_ACTIVITY LIST_
• 1. In the text on the Los Angeles Pacific railway below, what condition did Harriman set for guaranteeing LAP bonds?
• 2. Do these statements agree with the text on the Los Angeles Pacific railway below? Answer yes or no for each, quoting the words of the text that decide it. (a) The Lagoon line was extended from Venice to Playa Del Rey in 1905. (b) After Harriman took control, Sherman and Clark stopped managing the company. (c) Epes Randolph held 107,100 shares on Harriman's behalf.
• 3. Continue the text on the Los Angeles Pacific railway below, picking up after its final sentence.

_TEXT BLOCK_
————
In 1903, a new, larger power house was built at Vineyard which replaced both the damaged Sherman power equipment and the Ocean Park power house.

In 1905, the Lagoon line, the line from Santa Monica to Venice, was extended from Venice to Playa Del Rey. When Robert C. Gillis' new Brentwood Park subdivision (in which Sherman and Clark were investors) was being built in 1906, LAP built tracks for the Westgate Line, which ran on San Vicente Boulevard to Ocean Avenue (Santa Monica) and then turned south to the Santa Monica Main Line.

In February, 1906, there were persistent rumors that E. H. Harriman, of the Southern Pacific Railroad, had purchased the Los Angeles Pacific, but Clark denied them. Finally, in March, 1906 it was revealed that Harriman had purchased control of the Los Angeles Pacific. Sherman had asked Harriman to guarantee LAP bonds, and Harriman agreed, on condition that he receive a controlling interest. Sherman and Clark continued to manage the company.

===The Los Angeles Pacific Company===

The Southern Pacific incorporated a new company on April 4, 1907, the Los Angeles Pacific Company, capitalized at $20,000,000 (210,000 shares at $100 each). 107,100 shares were held by Epes Randolph on behalf of Harriman.

From 1907 through 1909, all the company’s lines, which had almost all been narrow-gauge, were rebuilt to standard-gauge.
————
_COLLECTED DATA_
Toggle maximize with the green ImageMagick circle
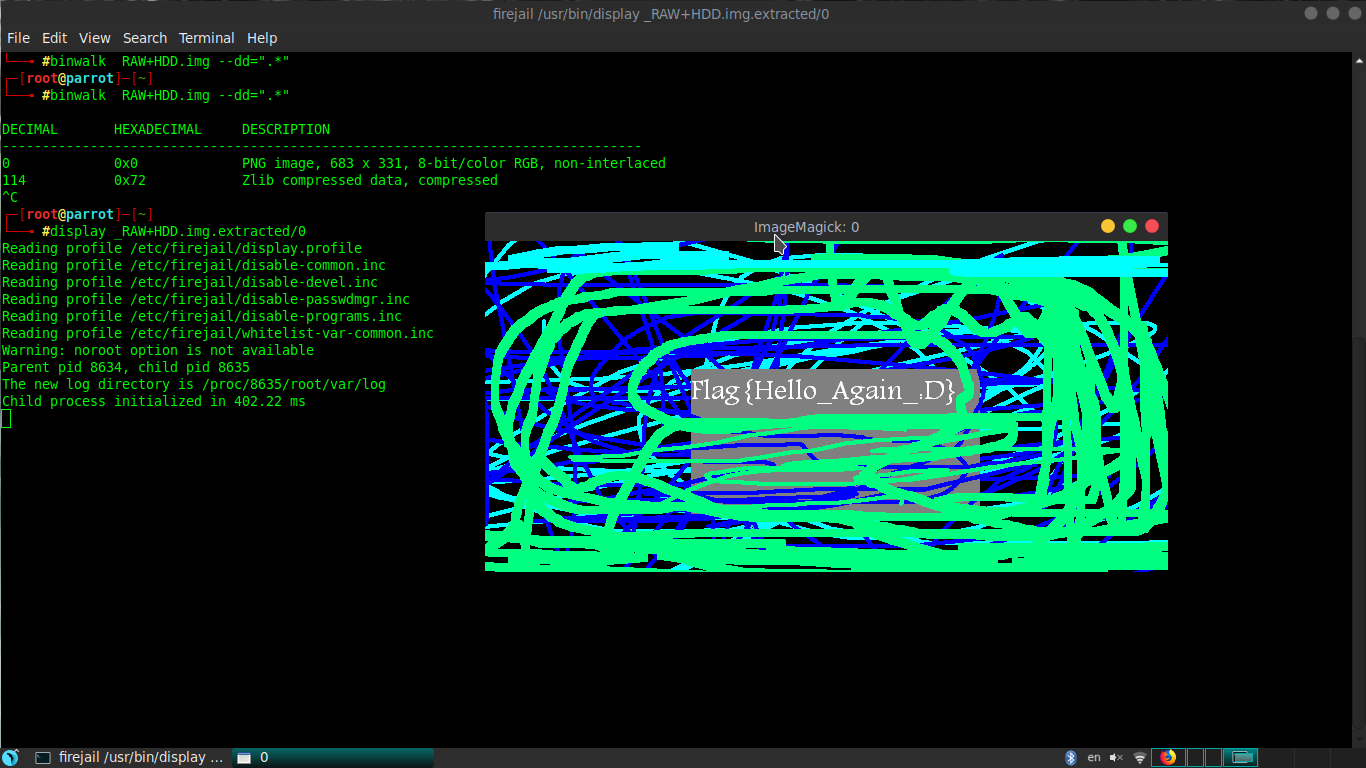Viewport: 1366px width, 768px height. [x=1129, y=226]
————
_LIST OF ANSWERS_
• 1. He would guarantee them only if he received a controlling interest.

• 2.
(a) Yes: "In 1905, the Lagoon line, the line from Santa Monica to Venice, was extended from Venice to Playa Del Rey."
(b) No: "Sherman and Clark continued to manage the company."
(c) Yes: "107,100 shares were held by Epes Randolph on behalf of Harriman."

• 3.
Plans for a subway from Fourth Street to Vineyard, along with a large terminal building were announced, along with addition a third and fourth track to the Venice Short Line, and tunnels north of the Hill Street station that would benefit the Hollywood line, but a business panic in 1907 and other projects interfered with these plans. The Pacific Electric Railway would later build a different version of the subway and the Subway Terminal Building in the mid-twenties.

In 1908 LAP leased the Southern Pacific Santa Monica Line (the Air Line) and the Long Wharf, and electrified it from Santa Monica to Sentous, which would become the interchange point with the SP for freight.

In 1909, the company did build two tunnels north of the Hill Street Station, designed to make entry to Los Angeles easier for the Hollywood and Colegrove cars. These opened on Tunnel Day, September 9, 1909, and cut 10 minutes off the time to Hollywood and Colegrove. In addition, they started preliminary engineering work on a line to the San Fernando Valley via Cahuenga Pass, a project that would ultimately be completed by the Pacific Electric Railway, which opened the line in 1912.

By October, 1909, the Los Angeles Pacific had grown to 213.5 miles of track, all standard gauged.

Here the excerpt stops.